━━ Document text

The Supreme Court held that the examination procedure also violated the defendant’s sixth amendment right to counsel. That right attached when the psychiatrist examined the defendant and the interview proved to be a “critical stage” of the proceedings. Id. at 470, 101 S.Ct. at 1877. Since the defendant’s attorneys received no notice that the psychiatric examination would encompass the issue of future dangerousness, their client was denied the assistance of counsel “in making the significant decision whether to submit to the examination and to what end the psychiatrist’s findings could be employed.” Id. Justice Stewart, joined by Justice Powell, agreed that since the examination took place without notice to defendant’s counsel, the sixth amendment prohibited the introduction of the psychiatrist’s testimony; he would not have reached the fifth amendment issue. Id. at 1879, (Stewart, J., concurring in the judgment). Similarly, Justice Rehnquist agreed that the defendant’s attorneys were entitled to be made aware of the psychiatrist’s activities involving their client and to advise and prepare the client accordingly; he too would not have reached the fifth amendment issue. Id., (Rehnquist, J., concurring in the judgment).
Although a majority of the Supreme Court in Smith reached the fifth amendment issue,19 the ease does not require us to do so here if the appeal can be resolved on other grounds. We turn first, then, to Spivey’s sixth amendment claim.
Spivey asserts that since the April 15 order and the April 18 examination occurred during the hiatus between Spivey’s dismissal of his first appointed counsel, Cain, and the assumption by his second appointed counsel, Schloth, of any responsibility in the case, Smith’s sixth amendment holding requires that his conviction be set aside. If the factual predicate of Spivey’s assertion is accurate, then so is his conclusion; if Spivey was required to submit to the examination without previous notice to *476counsel, either because he had no attorney, as his petition alleges, or because he was represented but his attorney received no notice of the April 15 order, then this case is within Smith and Spivey’s sixth amendment attack succeeds.20 As in Smith, the psychiatric examination here was conducted after adversary proceedings had been instituted, as Spivey had been indicted. Spivey’s sixth amendment right to counsel had attached when Dr. Smith examined him and their interview proved to be a critical stage of the proceedings against petitioner.

━━━━
━━ Given data

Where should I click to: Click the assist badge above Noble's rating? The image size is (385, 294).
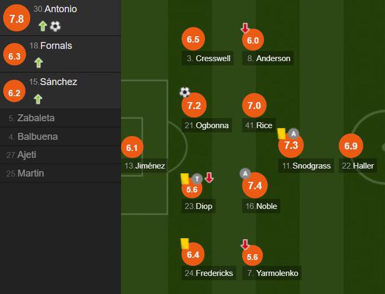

━━━━

Your task → Repeat the passage of the court opinion starting at "Although a majority" and ending at "sixth amendment claim.", but switch "fifth amendment issue" to "fifth amendment question".

Worked solution →
Although a majority of the Supreme Court in Smith reached the fifth amendment question,19 the ease does not require us to do so here if the appeal can be resolved on other grounds. We turn first, then, to Spivey’s sixth amendment claim.